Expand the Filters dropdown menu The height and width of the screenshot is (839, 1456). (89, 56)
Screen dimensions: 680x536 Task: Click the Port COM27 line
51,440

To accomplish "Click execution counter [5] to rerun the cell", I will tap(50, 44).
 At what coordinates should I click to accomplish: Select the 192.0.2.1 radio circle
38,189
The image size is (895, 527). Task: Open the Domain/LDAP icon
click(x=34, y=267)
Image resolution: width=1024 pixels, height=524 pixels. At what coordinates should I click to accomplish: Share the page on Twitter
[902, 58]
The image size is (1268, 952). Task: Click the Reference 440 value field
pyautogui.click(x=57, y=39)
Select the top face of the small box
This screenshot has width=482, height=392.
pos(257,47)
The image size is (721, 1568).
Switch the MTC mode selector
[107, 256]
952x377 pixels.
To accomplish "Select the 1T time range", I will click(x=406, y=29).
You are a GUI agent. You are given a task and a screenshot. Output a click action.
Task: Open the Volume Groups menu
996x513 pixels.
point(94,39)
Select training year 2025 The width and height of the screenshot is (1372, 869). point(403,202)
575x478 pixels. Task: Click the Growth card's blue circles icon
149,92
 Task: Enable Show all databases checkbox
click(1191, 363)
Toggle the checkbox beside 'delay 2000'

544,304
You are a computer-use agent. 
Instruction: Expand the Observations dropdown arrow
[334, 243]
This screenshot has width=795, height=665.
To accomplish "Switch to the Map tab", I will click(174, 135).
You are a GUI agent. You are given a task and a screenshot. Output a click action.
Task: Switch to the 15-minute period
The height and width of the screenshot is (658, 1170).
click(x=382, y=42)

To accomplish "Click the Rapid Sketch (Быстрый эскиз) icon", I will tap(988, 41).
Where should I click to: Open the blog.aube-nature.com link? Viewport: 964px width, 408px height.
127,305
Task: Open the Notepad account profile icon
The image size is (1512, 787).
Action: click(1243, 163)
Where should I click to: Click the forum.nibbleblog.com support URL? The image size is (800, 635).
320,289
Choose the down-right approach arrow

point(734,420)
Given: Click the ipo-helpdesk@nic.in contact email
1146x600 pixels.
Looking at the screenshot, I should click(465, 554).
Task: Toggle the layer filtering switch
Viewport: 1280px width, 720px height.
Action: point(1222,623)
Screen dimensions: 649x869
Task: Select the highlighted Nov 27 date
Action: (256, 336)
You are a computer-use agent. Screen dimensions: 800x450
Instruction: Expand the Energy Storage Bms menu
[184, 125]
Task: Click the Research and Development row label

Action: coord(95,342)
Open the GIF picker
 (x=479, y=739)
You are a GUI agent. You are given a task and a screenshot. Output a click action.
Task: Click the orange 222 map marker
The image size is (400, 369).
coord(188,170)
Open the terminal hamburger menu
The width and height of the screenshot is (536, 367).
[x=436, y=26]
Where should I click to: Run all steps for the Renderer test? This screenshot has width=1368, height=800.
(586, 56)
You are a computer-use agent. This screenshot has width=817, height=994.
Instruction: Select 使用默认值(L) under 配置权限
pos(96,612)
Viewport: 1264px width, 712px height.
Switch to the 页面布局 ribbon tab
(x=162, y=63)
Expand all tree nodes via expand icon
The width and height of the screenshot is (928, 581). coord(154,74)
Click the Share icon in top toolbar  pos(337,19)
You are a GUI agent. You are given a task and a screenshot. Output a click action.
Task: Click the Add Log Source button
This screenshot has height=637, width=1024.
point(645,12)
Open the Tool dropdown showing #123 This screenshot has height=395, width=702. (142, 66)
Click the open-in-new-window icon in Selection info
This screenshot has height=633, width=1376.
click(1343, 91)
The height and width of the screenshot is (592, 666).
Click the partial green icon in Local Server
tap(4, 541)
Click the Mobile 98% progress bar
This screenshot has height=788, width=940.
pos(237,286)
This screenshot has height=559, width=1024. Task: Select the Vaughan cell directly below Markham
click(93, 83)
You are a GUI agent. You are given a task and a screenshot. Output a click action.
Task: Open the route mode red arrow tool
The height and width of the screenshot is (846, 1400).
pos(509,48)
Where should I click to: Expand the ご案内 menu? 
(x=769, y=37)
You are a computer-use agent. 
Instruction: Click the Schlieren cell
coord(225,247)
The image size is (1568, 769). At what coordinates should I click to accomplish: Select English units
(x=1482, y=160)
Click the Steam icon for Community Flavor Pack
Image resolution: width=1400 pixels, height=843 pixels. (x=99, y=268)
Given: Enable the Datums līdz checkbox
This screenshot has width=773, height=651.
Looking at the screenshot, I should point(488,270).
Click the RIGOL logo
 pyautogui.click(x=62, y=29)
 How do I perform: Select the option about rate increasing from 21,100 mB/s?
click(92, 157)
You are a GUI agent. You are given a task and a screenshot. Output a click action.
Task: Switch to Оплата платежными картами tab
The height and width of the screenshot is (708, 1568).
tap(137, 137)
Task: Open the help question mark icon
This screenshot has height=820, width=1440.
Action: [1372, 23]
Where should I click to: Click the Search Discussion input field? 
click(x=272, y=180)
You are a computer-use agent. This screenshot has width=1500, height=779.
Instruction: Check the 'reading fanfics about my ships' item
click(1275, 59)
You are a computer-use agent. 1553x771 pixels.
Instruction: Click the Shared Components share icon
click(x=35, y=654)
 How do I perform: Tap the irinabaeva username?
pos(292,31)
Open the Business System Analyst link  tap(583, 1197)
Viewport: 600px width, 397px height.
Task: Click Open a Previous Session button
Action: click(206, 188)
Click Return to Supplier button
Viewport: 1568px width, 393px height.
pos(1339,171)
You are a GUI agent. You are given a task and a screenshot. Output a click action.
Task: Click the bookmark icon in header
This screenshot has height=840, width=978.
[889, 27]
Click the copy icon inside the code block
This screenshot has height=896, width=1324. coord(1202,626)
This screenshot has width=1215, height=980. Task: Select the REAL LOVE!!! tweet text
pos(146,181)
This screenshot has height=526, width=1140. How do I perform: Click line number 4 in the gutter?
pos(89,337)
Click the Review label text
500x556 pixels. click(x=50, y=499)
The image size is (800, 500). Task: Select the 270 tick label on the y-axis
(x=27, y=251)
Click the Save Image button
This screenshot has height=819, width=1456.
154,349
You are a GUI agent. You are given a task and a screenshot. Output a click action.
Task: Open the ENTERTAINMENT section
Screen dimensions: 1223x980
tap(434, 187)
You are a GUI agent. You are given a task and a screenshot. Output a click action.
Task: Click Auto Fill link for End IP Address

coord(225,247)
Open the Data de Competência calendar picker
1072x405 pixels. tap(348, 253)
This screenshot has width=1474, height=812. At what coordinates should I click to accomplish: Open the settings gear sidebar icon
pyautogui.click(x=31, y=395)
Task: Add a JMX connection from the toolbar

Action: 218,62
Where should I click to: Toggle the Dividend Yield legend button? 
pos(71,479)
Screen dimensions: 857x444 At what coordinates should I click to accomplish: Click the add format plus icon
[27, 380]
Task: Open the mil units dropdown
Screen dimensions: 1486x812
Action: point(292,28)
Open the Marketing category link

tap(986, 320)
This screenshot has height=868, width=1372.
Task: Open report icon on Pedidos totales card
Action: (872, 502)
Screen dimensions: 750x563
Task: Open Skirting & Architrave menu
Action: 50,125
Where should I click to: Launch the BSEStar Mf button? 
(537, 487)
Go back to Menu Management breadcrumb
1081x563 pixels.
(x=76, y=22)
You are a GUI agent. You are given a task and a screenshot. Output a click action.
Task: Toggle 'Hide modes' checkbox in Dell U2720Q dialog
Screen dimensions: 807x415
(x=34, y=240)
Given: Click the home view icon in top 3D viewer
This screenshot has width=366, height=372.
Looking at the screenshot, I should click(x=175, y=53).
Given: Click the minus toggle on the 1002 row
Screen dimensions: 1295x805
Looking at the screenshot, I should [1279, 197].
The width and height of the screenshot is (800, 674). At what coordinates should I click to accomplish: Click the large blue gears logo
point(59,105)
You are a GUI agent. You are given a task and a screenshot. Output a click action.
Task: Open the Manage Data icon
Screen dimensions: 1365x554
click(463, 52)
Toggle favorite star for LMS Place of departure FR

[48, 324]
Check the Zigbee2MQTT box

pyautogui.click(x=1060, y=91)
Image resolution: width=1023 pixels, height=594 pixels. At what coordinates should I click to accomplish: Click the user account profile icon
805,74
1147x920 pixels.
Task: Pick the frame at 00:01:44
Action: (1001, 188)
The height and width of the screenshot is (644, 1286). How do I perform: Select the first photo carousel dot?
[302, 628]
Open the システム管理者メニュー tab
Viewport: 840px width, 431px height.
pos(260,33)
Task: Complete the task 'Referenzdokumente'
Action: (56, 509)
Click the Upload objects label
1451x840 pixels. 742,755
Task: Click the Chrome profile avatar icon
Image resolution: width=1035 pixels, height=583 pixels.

************

*PROBLEM REQUIREMENTS:*
List each line of the entries above that contains the word "resolution", matching its capitalization exactly.

*SOLUTION TO THIS PROBLEM:*
Image resolution: width=1024 pixels, height=524 pixels. At what coordinates should I click to accomplish: Share the page on Twitter
Image resolution: width=1400 pixels, height=843 pixels. (x=99, y=268)
Image resolution: width=1023 pixels, height=594 pixels. At what coordinates should I click to accomplish: Click the user account profile icon
Image resolution: width=1035 pixels, height=583 pixels.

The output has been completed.